A few years ago, I wrote about a blog about my 100 most influential people, as inspired by TIME Magazine's 100 most influential people. So I ask myself why wait for a year to name the 100 most influential people when I can actually give recognition to a person during a week I found one.
But if there are people who make everyone's day better, I wonder if I can name those notorious characters also 'person of the week'. Can I? One recent character comes to mind: that spoiled brat who treated her airline staff like slaves, and not as human beings. You know who I mean, right?
Don't you sometimes stop to think about how the other people walking on the street, or riding on the same bus or train are doing? I guess that's part of being a writer; I am always interested in another person's story, stranger or not. I love listening to interesting stories, and even love writing about them.

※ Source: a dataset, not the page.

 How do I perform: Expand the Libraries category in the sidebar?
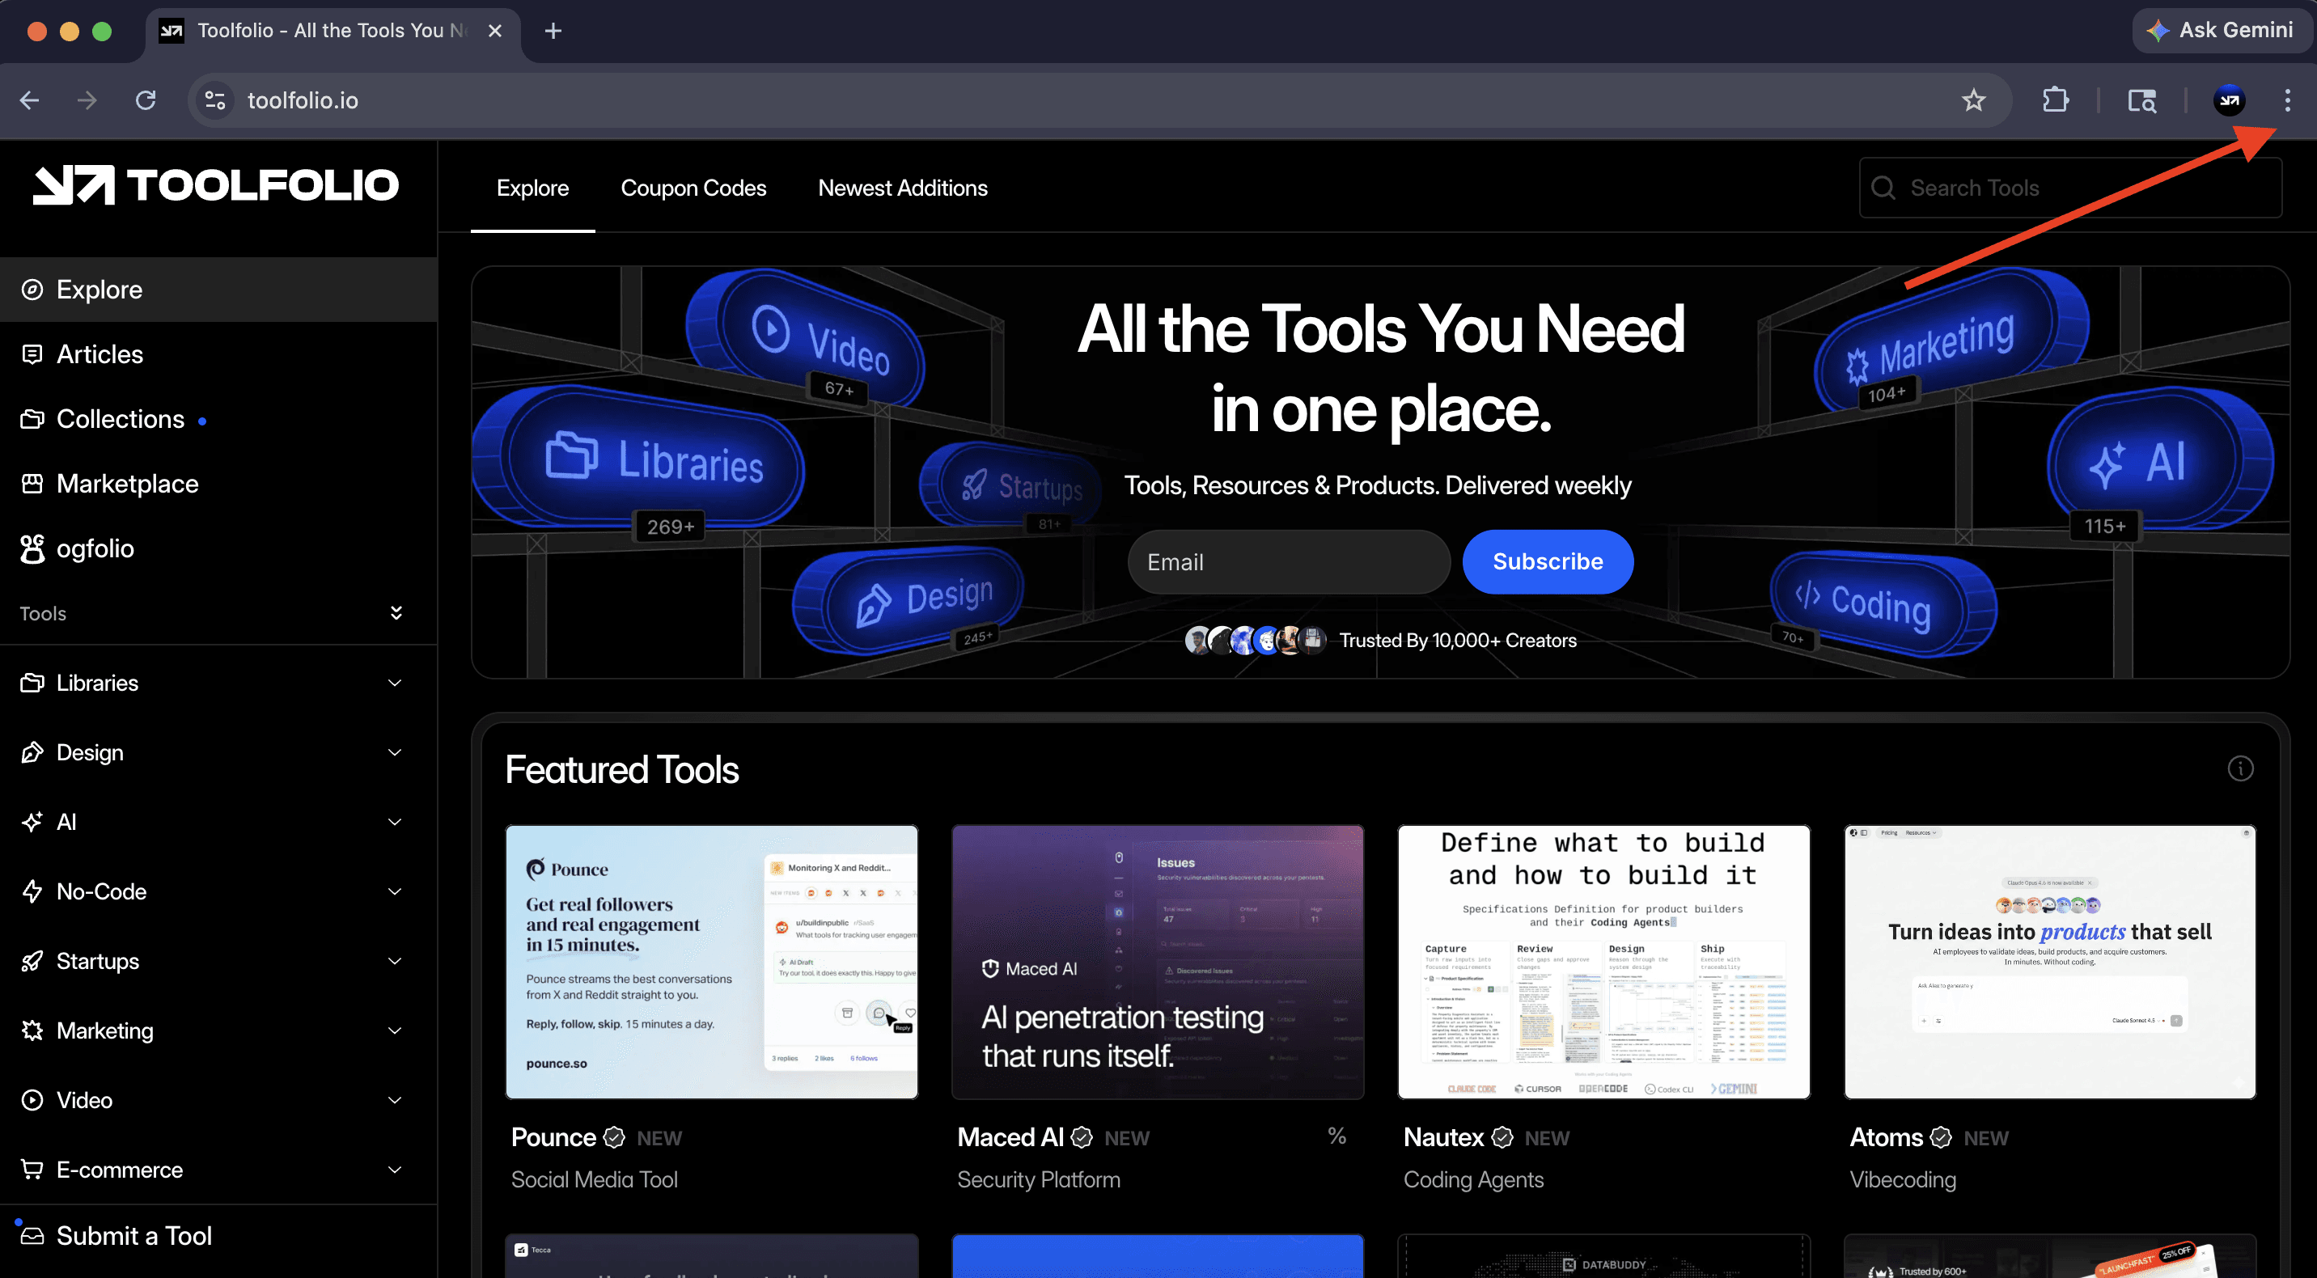pyautogui.click(x=395, y=683)
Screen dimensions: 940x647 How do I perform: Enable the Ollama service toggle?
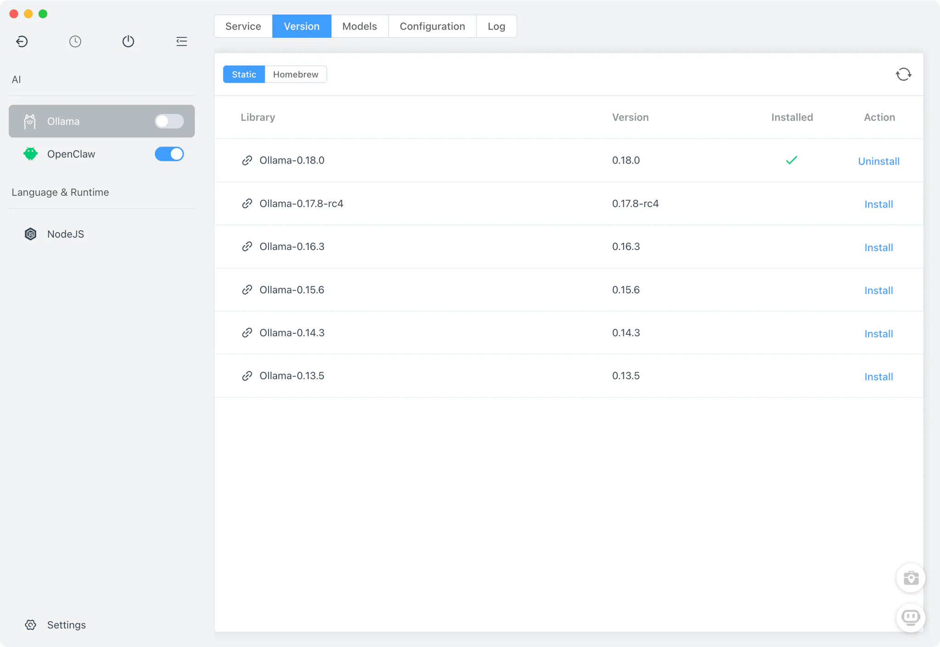tap(169, 121)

Yes, some people's stories are actually worth my keystrokes. Ha-ha-ha!
And this week, I introduce to you the Korean ajumma, or Korean lady, who sells those fried Korean delicacies at the end of the long Insa-dong alley. When most people travel to their hometowns on Seollal, she was there working at her corner eager to make a living. She has her own pojang-macha, right next to her long table. What attracted me to her corner was her caramelized sweet potatoes. These are actually popular in the Philippines. So, after I finished my Korean barbecue that I bought from another stall, I wandered around for dessert and found it on her table!
There were actually two foreigners who also wandered into her corner, and even if her two guests couldn't speak Korean, she was able to serve their orders and was able to welcome them into her pojang-macha.
But what impressed me was, even though she was busy serving and cooking, she helped look after the baby of another Korean woman who needed to go to a toilet. The mom left her baby on a stroller next to her long table, and she engaged the baby in a conversation to keep the baby entertained while the mom was away. It was a cute scene: the baby in a stroller dressed in a hanbok was engaging the ajumma in a conversation.
That little gesture of kindness to look after a stranger's baby may seem a little trifle to some. But to a mom, who had to desperately find a loo after walking around the whole morning with a baby, it was a big help to have someone safely watch over your child while you take a break.
That's why this Korean ajumma running a pojang-macha at the southern end of Insa-dong is My Person of the Week.